A popular crafting myth is that you can always save money by making your own home decor items. While this can be true in some cases, I know that most quilts I make are going to be more expensive than any mass-produced quilt I can find at a store. Not only do some crafters not take their own time into consideration (we are all valuable and skilled!), but in some cases, the supplies themselves can be more than the cost of buying a ready-made item.
The key is to keep your craft supply cost down to a reasonable level.
If you follow my blog, you’ll know that I love to make items on a budget to keep the cost of making quality items low. I don’t have much disposable income, and most of my crafts are made with supplies that I purchased prior to having the bills that came along with home ownership. However, purchasing new supplies as necessary is inevitable.
Follow my tips and you too can save money while crafting! You can purchase quality supplies at a lower cost if you shop smart.
Shop Around Online
Comparison shopping is important! Don’t buy the first item you see. Do a quick search for the identical or similar product on a few of your fabric supply sites to see how the prices compare.
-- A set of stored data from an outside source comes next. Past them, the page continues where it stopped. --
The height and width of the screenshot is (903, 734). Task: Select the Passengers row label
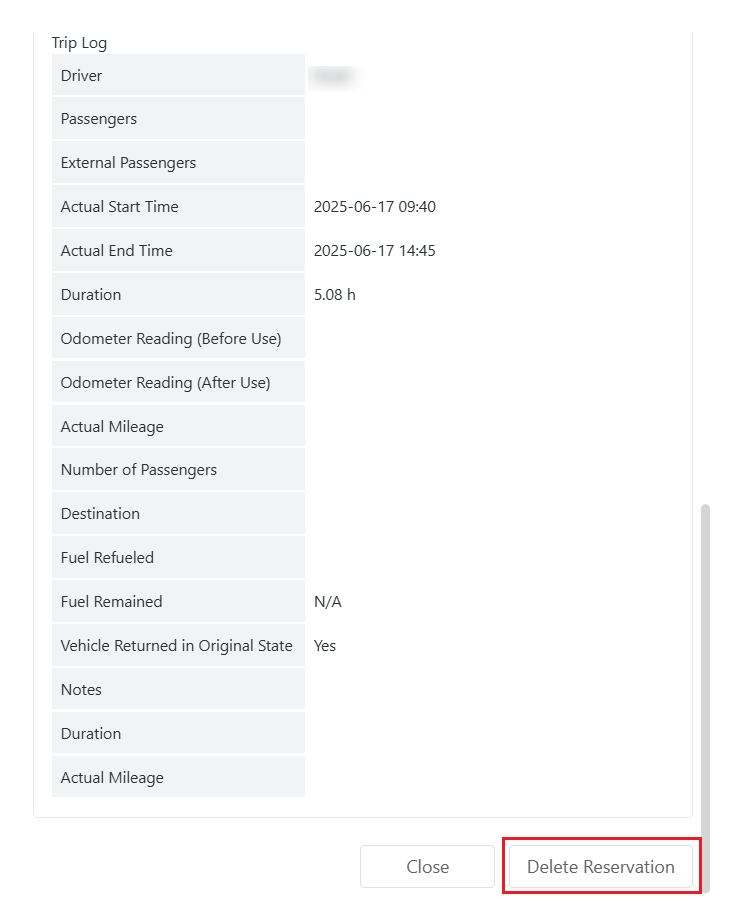pos(98,119)
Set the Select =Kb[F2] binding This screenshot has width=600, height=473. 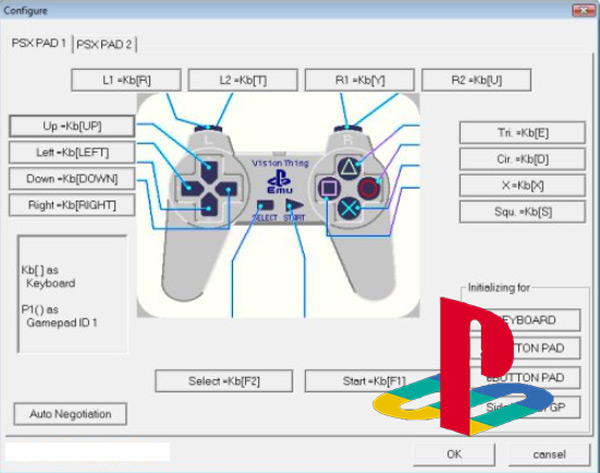point(224,381)
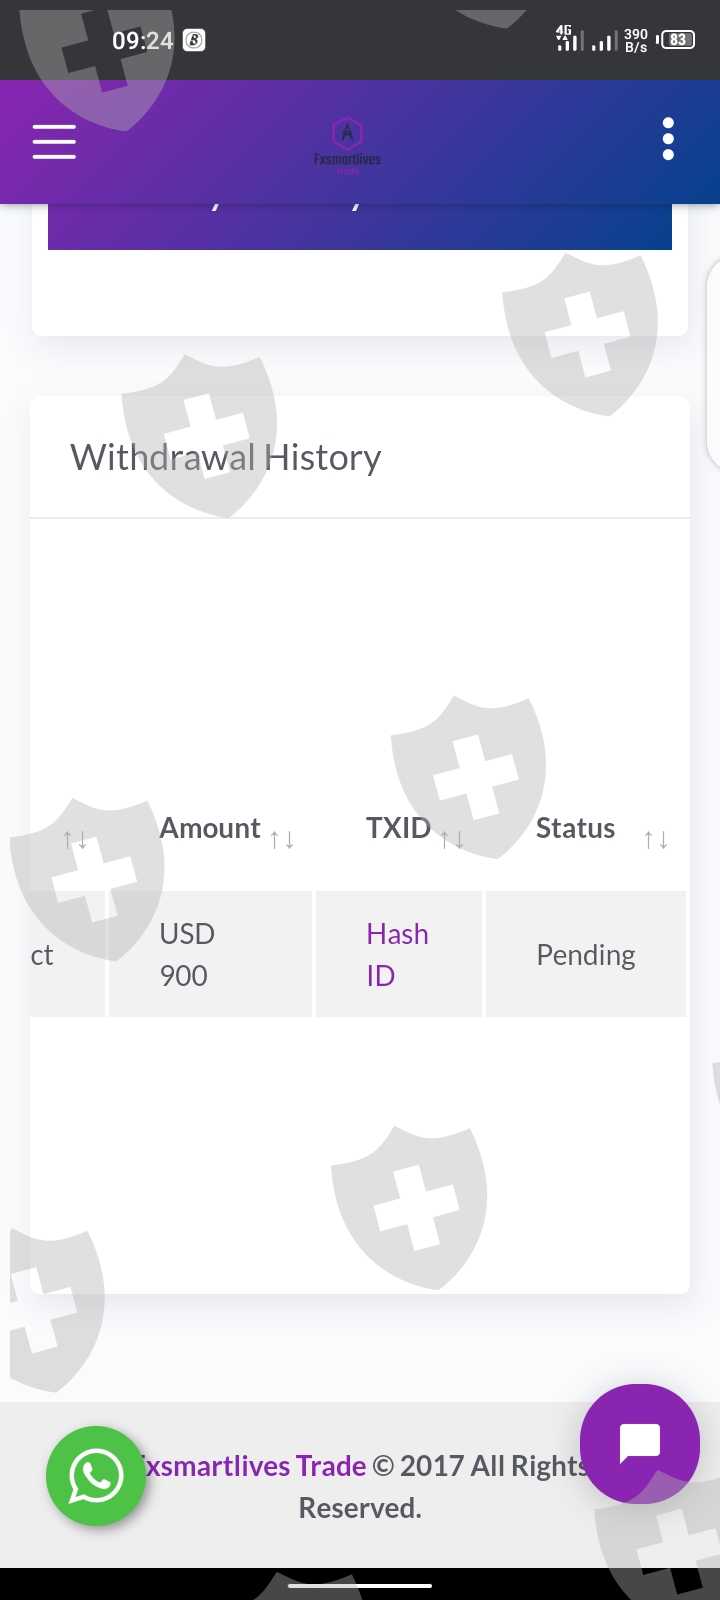The image size is (720, 1600).
Task: Open the purple live chat bubble
Action: 639,1443
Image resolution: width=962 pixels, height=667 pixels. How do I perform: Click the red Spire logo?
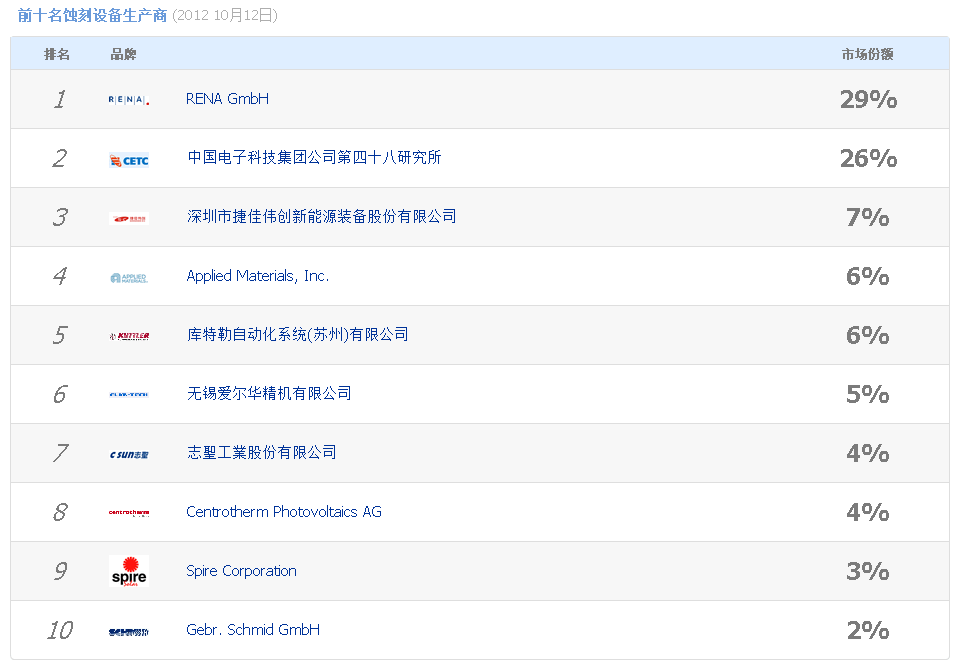[128, 571]
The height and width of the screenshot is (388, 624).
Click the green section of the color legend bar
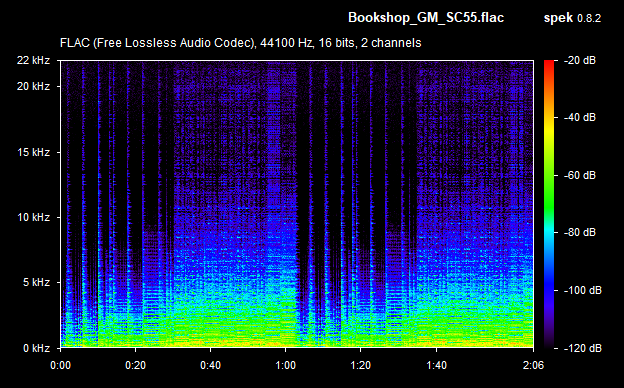(x=549, y=191)
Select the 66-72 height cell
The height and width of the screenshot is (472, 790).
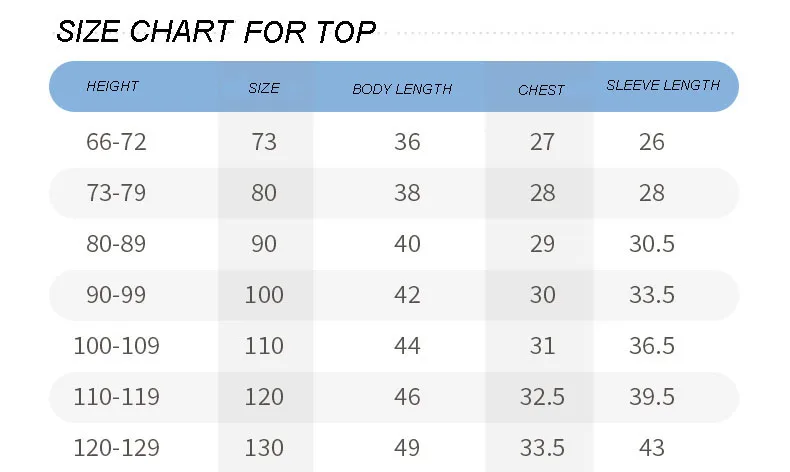click(116, 142)
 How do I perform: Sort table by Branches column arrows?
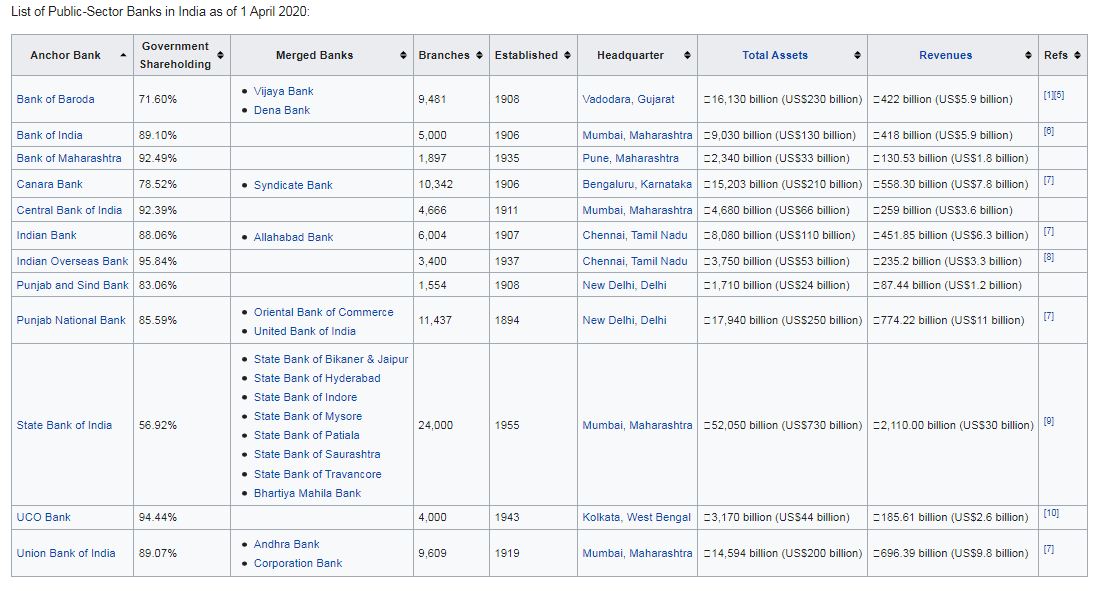point(479,55)
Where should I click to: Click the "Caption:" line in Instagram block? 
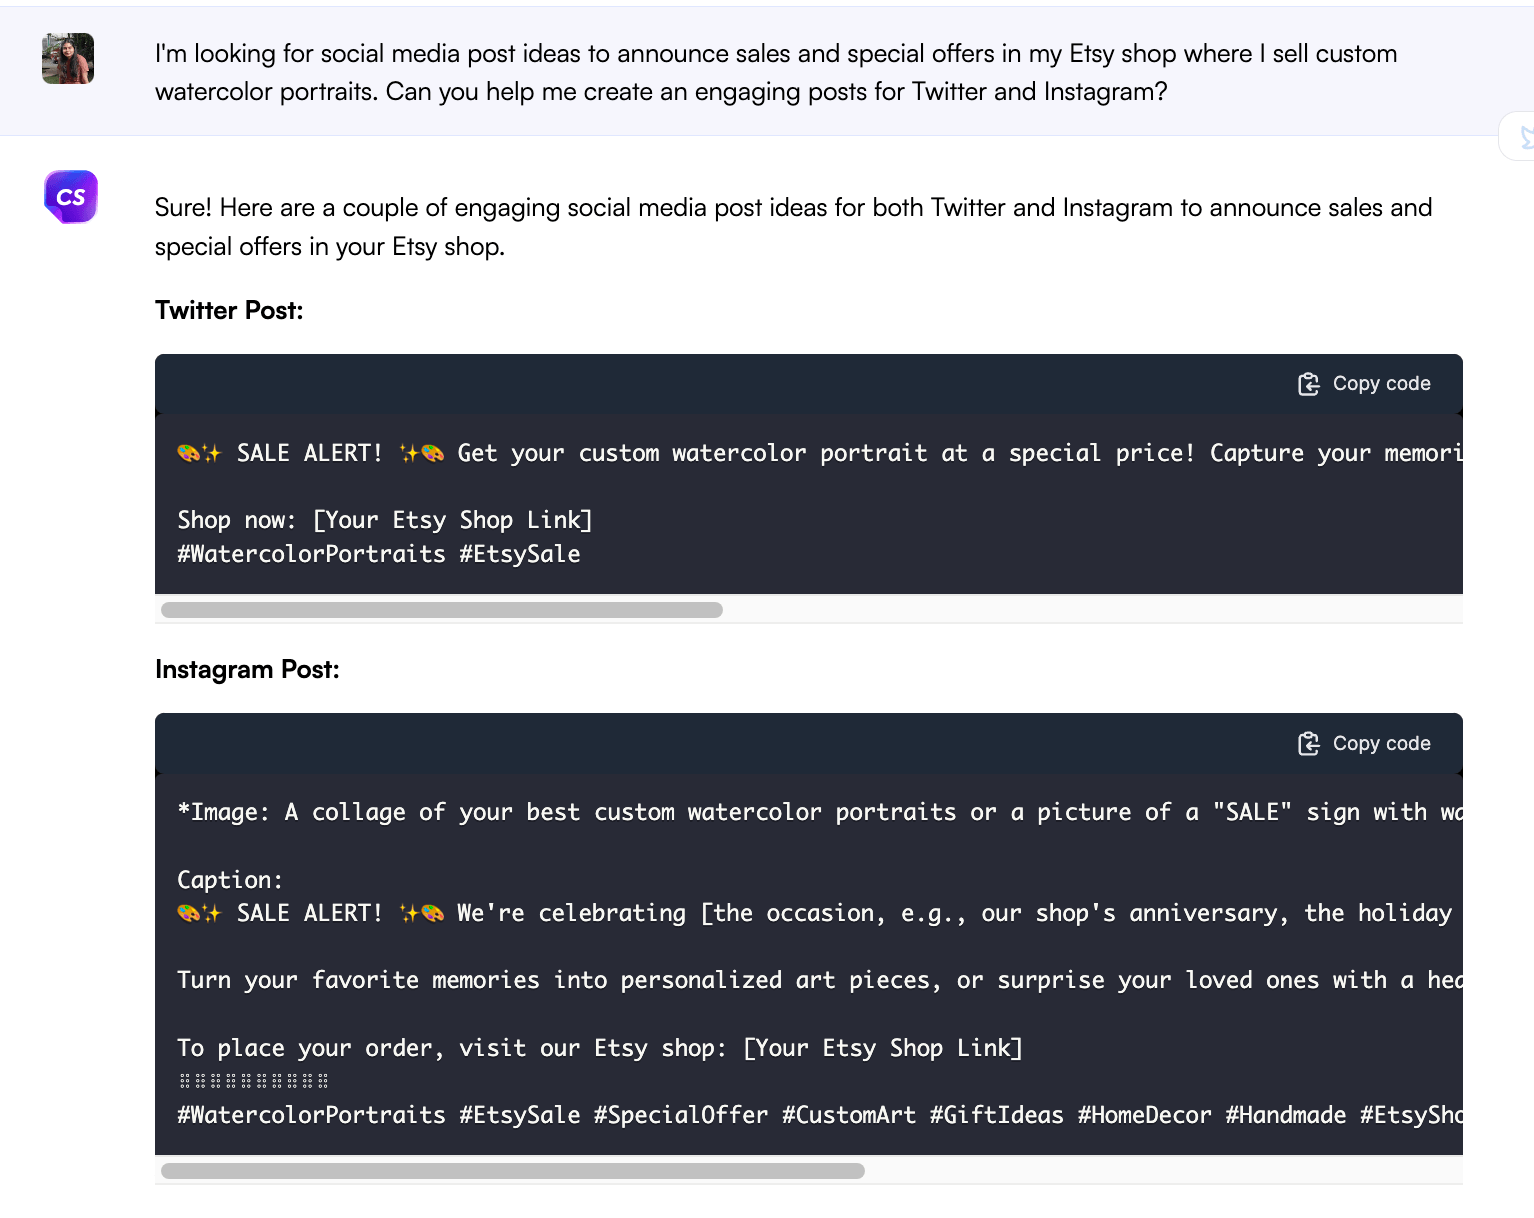(230, 880)
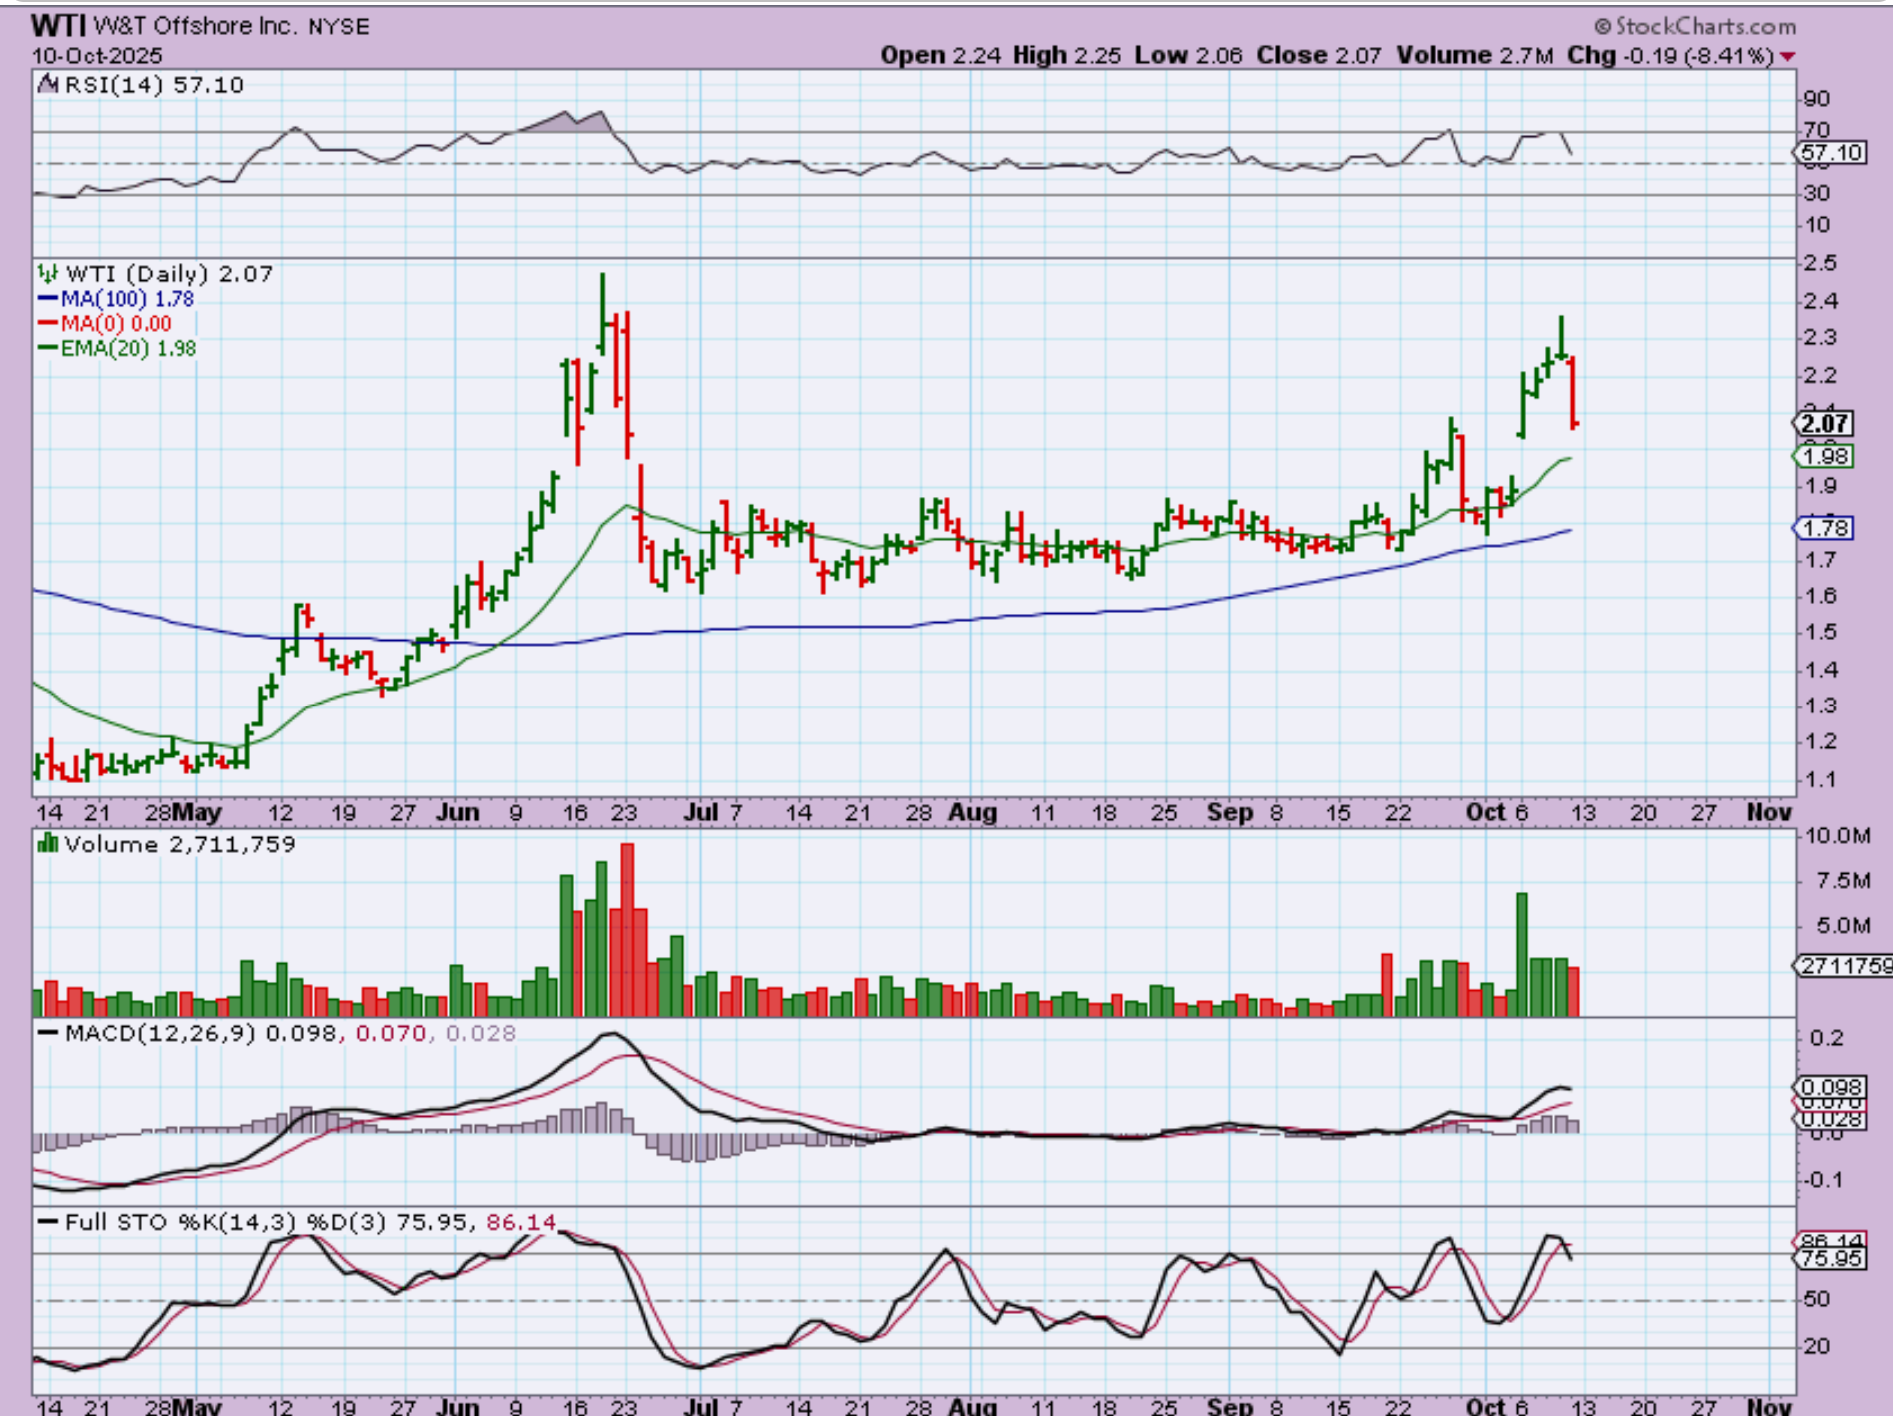Click the MACD(12,26,9) legend line marker
Image resolution: width=1893 pixels, height=1416 pixels.
click(x=47, y=1033)
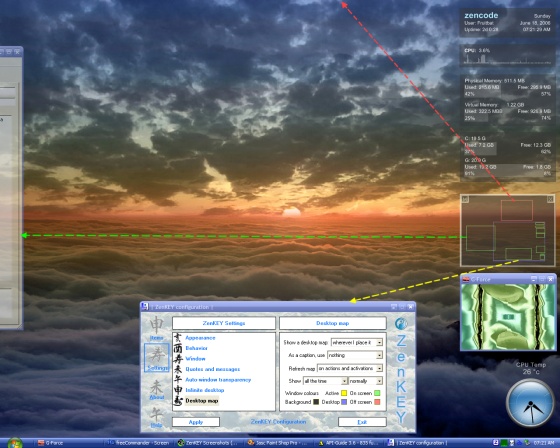Click the ZenKEY globe logo icon
The image size is (560, 448).
click(401, 324)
However: keep in mind shipping fees. If you save money on the product itself but the shipping price offsets it, it’s not a good deal for you. If the product is available at multiple sites, I like to add the items to my cart and calculate the total with shipping before proceeding with checkout.
Buy in Bulk (When It Makes Sense)
If you know that you’ll be using a lot of the same item, save by buying in bulk. For example, I was making a lot of items using zippers for craft shows a few years ago. I originally purchased zippers one by one, but even with a 50% off sale, the unit price was higher than buying a 50-piece zipper lot from an online source.
When buying in bulk, it’s not a good deal if you’re not able to use enough of the lot to make up the unit price difference. For example, let’s imagine a scenario where a zipper cost $1.00 individually versus a zipper lot of 50 for $25 (meaning that each zipper is $0.50 each). If you use more than 25 zippers, you’ve saved money on the zippers buying the lot. If you only ever use 10 zippers, that means you’ve actually paid an equivalent of $2.50 each for the ones you used instead of $1.00. Yikes!
This tip requires planning ahead, but it works well if you don’t mind buying off-season. Fabric stores, for example, rotate their fabrics seasonally for holidays. The best time to buy holiday fabric is usually right after the holiday is over because they are making room for other inventory. I have built up a decent stash of Christmas fabrics I’ve purchased post-Christmas at 75% off or Buy 1 Get 2 M free that I use to make Christmas gifts each year for different recipients.
Similarly to my buy-in-bulk tip: if you’re not going to ever use it, it’s not a good deal. Don’t just buy it because it’s on a deep discount unless having it on your shelves brings you great joy. I know, it’s hard to resist!
Shop Yard Sales
In the spring and summer, I go for weekend walks to peruse the neighbourhood for garage sales. You can often find people destashing their supplies, whether it be fabric, yarn, paper, etc, at yard sales. Yard sales are nice because you can see the condition of the items before you buy them unlike online shopping. Shop early in the day for the advantage of having the best picks, but if you return at the end of a sale, you may be able to score a big deal from someone who doesn’t want the hassle of packing up all of their items to be donated.
Shop Used Sites and Apps
Traditional online stores are not your only online option. I frequent sites and apps that offer used goods locally. In my local area, this includes online venues like Kijiji, VarageSale and Tradyo. Facebook buy-and-sell groups for your city or region are also great!
Use Coupons and Wait for Sales
If your favourite craft store offers coupons, use them! For example, I never shop at Michaels without a coupon on hand. Online coupons are available at many stores as well so you’ll always have a coupon with you if you carry a smart phone.
Sign up for e-newsletters for your favourite stores so you can watch out for sales.
Use a flyer cellphone app like Save.ca to check if your favourite store has the supplies you need on sale without having to waste money on gas.
Stack coupons and sales when the situation allows you to do so!
I shop thrift stores whenever I can. You never know what people will donate. Every trip is a new adventure! I’ve found everything from useful sewing notions and fabrics at a fraction of the price to larger items like vintage sewing machines and knitting machines. I go down all the aisles because not everything will be in the designated craft section.
Supplement With What You Have
Most importantly, before you even go shopping, shop your own house or ask the people you know. Have you bought the required item (or something similar enough) before and squirrelled it away? Did a friend buy the tool you need then never end up using it? You may be able to borrow or trade.